A previous study from Earnest and colleagues found animal models on rotating shift work schedules had more severe stroke outcomes, in terms of both brain damage and functional deficits, than those on regular 24-hour cycles of day and night. Males were distinguished by worse outcomes in which mortality rates were much higher.
The new study, published in Neurobiology of Sleep and Circadian Rhythms, took a different approach. Rather than examining immediate effects of shift work on strokes, the researchers returned all subjects to regular 24-hour cycles and waited until their midlife equivalent—when humans are most likely to experience a stroke—to evaluate stroke severity and outcomes.
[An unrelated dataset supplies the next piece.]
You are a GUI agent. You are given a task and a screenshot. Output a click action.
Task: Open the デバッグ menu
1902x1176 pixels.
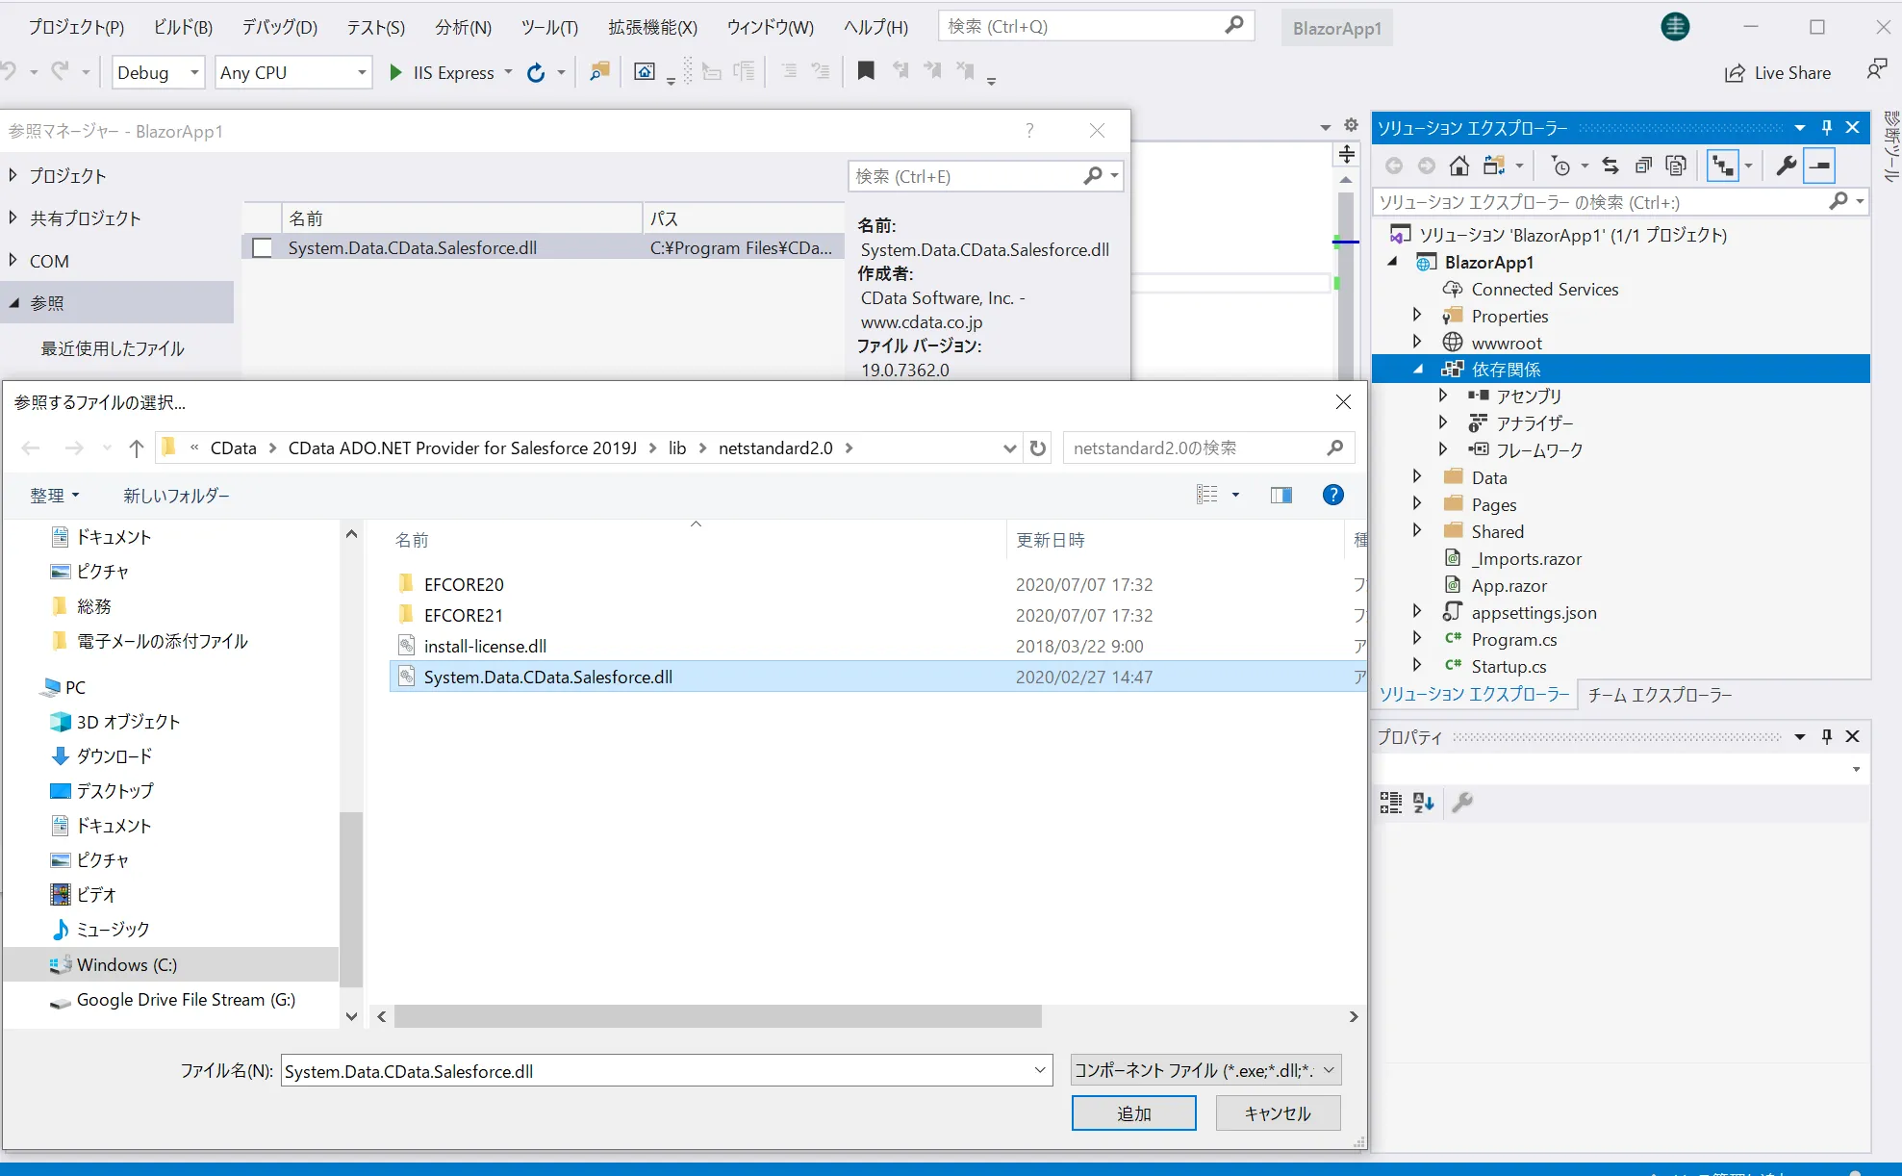(x=278, y=27)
“What was already born out in epidemiological studies is that most people only experience shift work for five to eight years and then presumably go back to normal work schedules,” Earnest says. “We wanted to determine, is that enough to erase any problems that these circadian rhythm disruptions have, or do these effects carry over even after returning to normal work schedules?”
They found that the health impacts of shift work do, indeed, persist over time. The sleep-wake cycles of subjects on shift work schedules never truly returned to normal, even after subsequent exposure to a regular schedule.
Compared to controls maintained on a regular day-night cycle throughout the study, they displayed persistent alterations of their sleep-wake rhythms, with periods of abnormal activity when sleep would have normally occurred. When they suffered strokes, their outcomes were again much worse than the control group. Females had more severe functional deficits and higher mortality than the males.
“The data from this study take on added health-related significance, especially in females, because stroke is a risk factor for dementia and disproportionately affects older women,” says Farida Sohrabji, professor in the neuroscience and experimental therapeutics department and director of the Women’s Health in Neuroscience Program.
The researchers also observed increased levels of inflammatory mediators from the gut in subjects exposed to a shift work schedule. “We now think that part of the underlying mechanism for what we’re seeing in terms of circadian rhythm disruption causing more severe strokes may involve altered interactions between the brain and gut,” Earnest says.
The results of the study could eventually lead to the development of interventions that block adverse effects of disrupted circadian rhythms. In the meantime, shift workers can improve care of their internal body clocks by trying to maintain a regular schedule as much as possible and avoiding a diet high in fat, which can cause inflammation and also alter the timing of circadian rhythms.
This research has clear implications for shift workers, but it could extend to many other people who keep schedules that differ greatly from day to day.
“Because of the computer age, many more of us are no longer working from nine to five. We take our work home and sometimes work late at night,” Earnest says. “Even those of us who do work regular schedules have a tendency to stay up late on the weekends, producing what is known as ‘social jet lag,’ which similarly unwinds our body clocks so they no longer keep accurate time. All this can lead to the same effects on human health as shift work.”
To avoid some of these health hazards, Earnest says the best approach is to maintain a regular schedule of awake time, sleep time, and mealtimes that doesn’t vary drastically from day to day. In addition, avoid the usual cardiovascular risk behaviors like eating a high-fat diet, not getting enough physical activity, drinking too much alcohol, and smoking.